- **Requirement**
Pictures must not appear in the copy. Restate exactly the lines below from the one with "Where should I" through the one with "The image size is (1039, 1148).", inclusive.

····················

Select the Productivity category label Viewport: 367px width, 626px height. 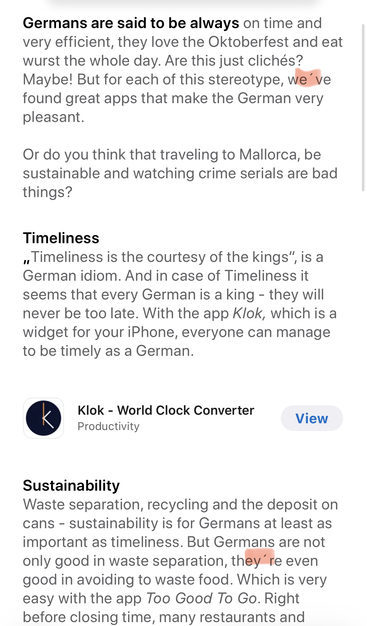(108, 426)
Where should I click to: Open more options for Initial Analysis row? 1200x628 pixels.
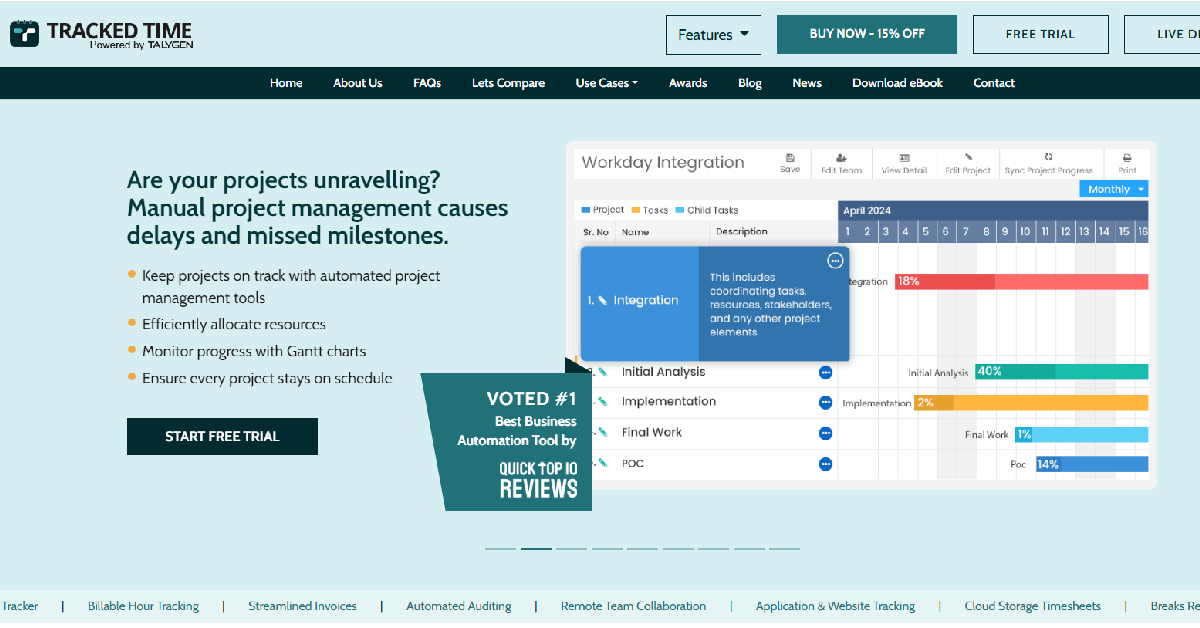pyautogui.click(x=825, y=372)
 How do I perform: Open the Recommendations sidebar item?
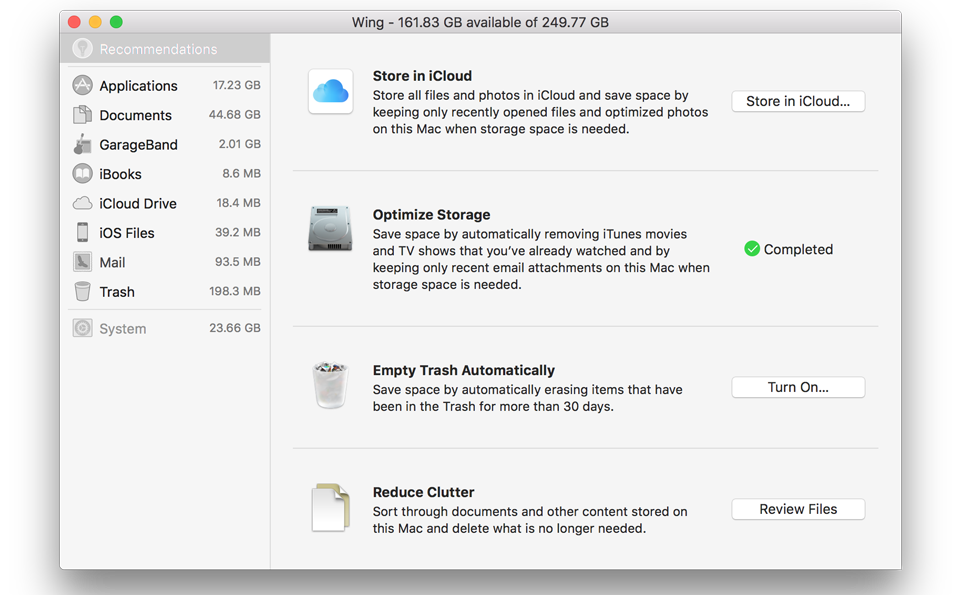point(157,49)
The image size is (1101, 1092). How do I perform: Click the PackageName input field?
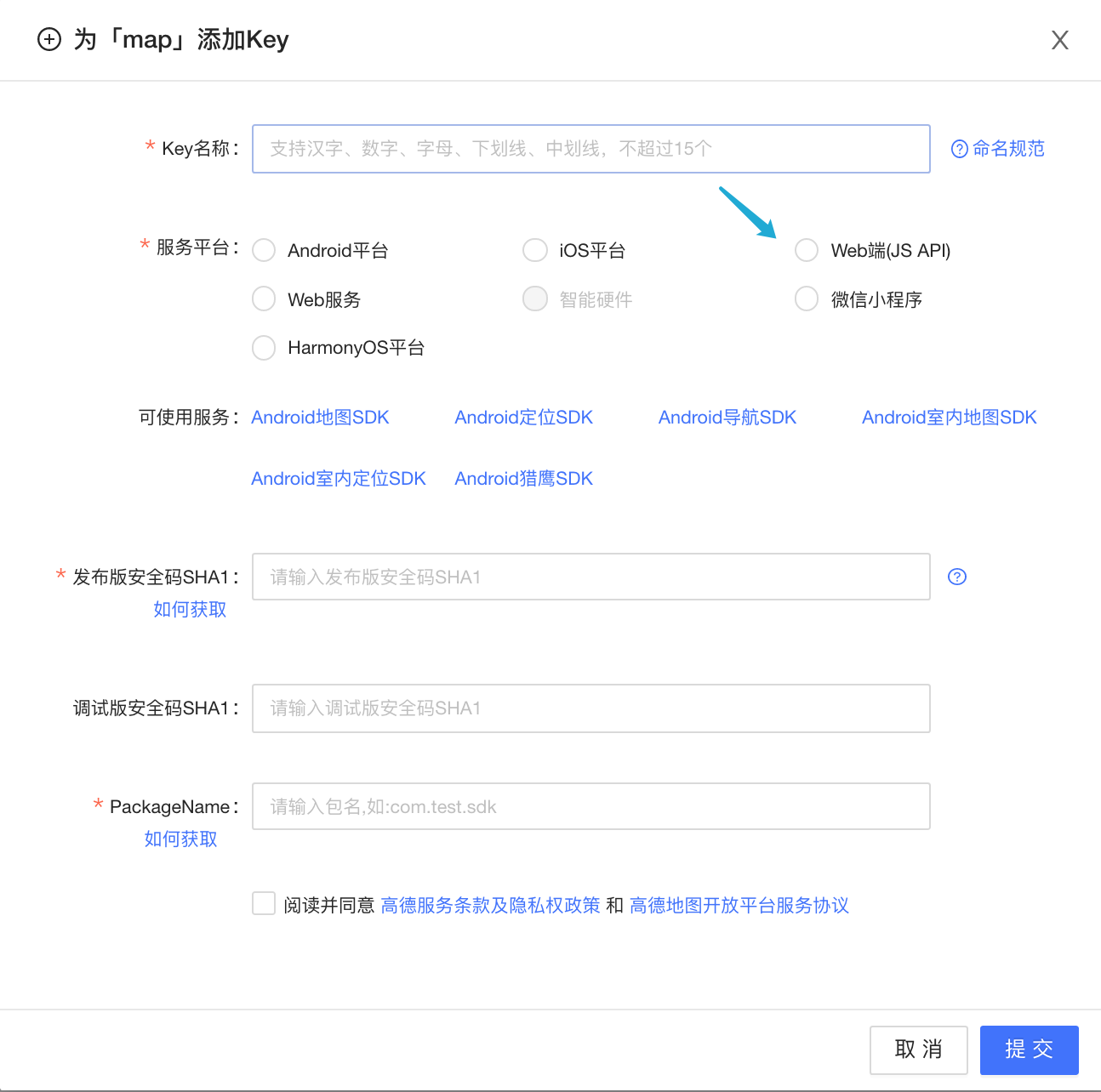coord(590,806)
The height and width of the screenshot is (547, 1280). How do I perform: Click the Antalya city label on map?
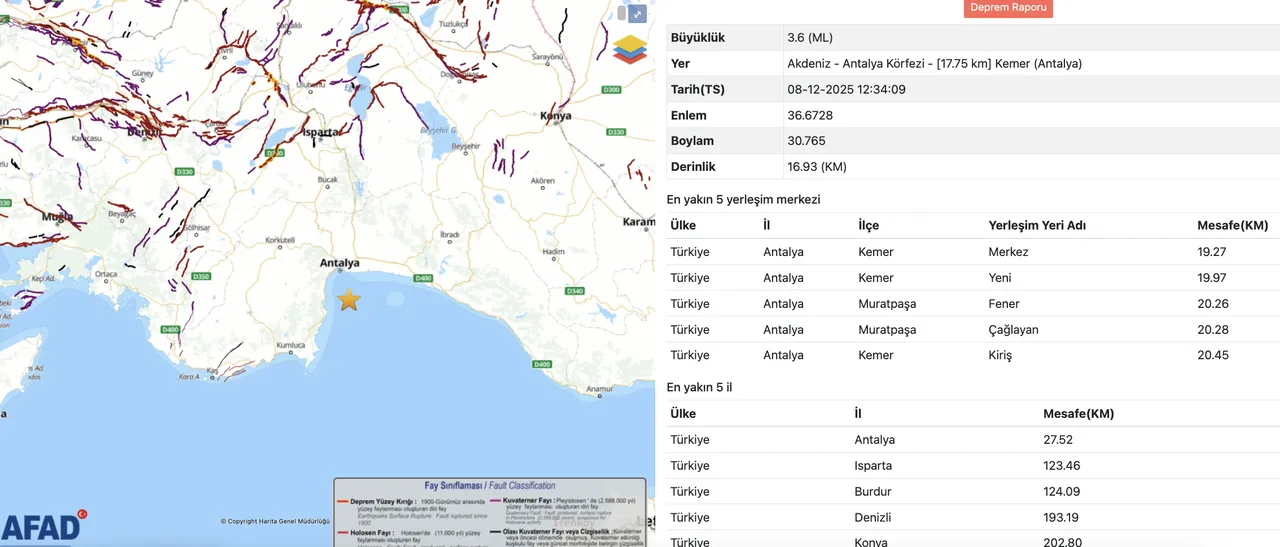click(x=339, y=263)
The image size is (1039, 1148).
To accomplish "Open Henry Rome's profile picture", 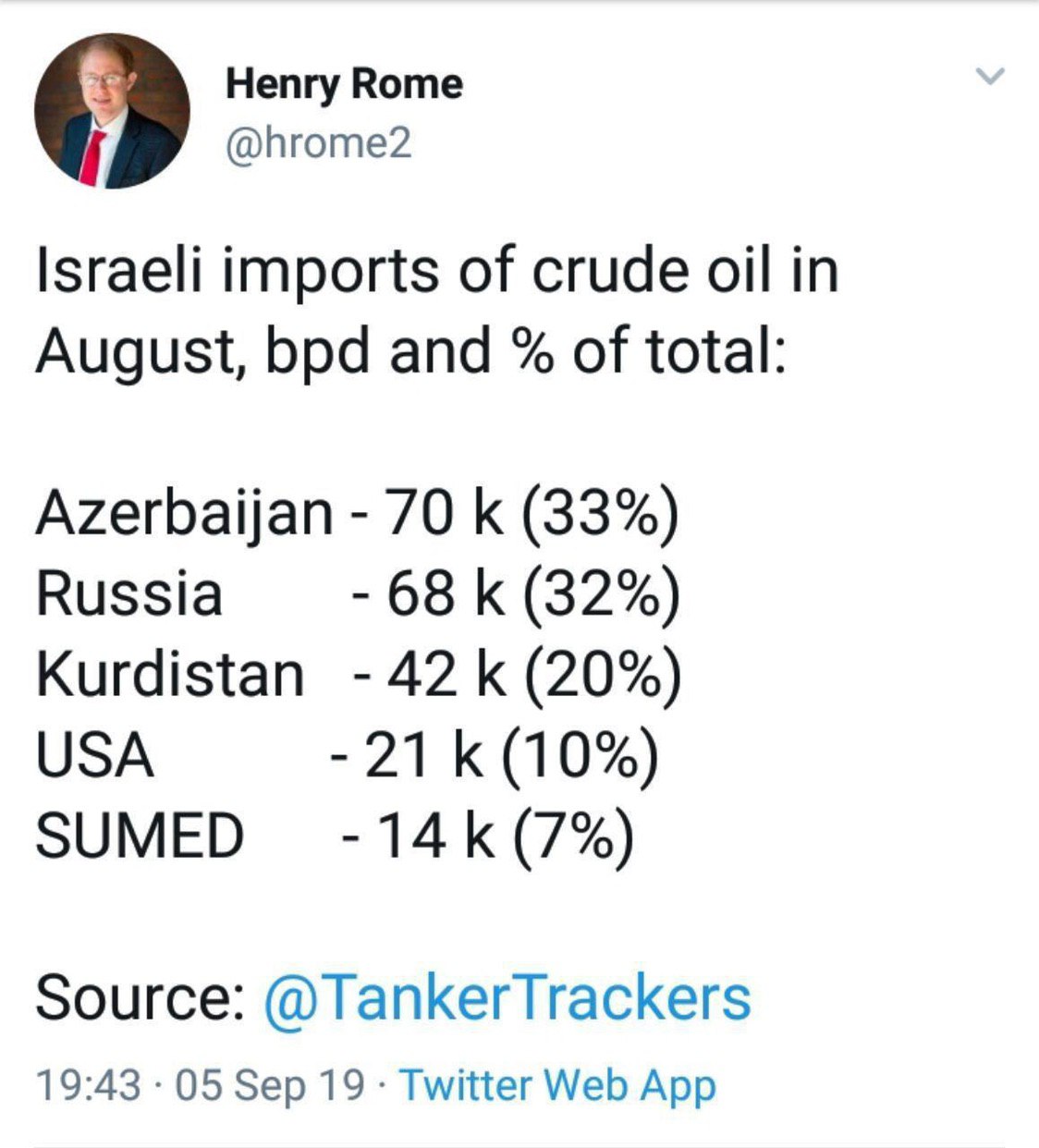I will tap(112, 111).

····················

- **Response**
Where should I click to: Open more options for Initial Analysis row? 1200x628 pixels.
pyautogui.click(x=825, y=372)
 How do I perform: Open the Recommendations sidebar item?
point(157,49)
The image size is (1101, 1092). How do I perform: Click the PackageName input field?
coord(590,806)
The height and width of the screenshot is (547, 1280). How do I perform: Click the Antalya city label on map?
click(x=339, y=263)
The image size is (1039, 1148).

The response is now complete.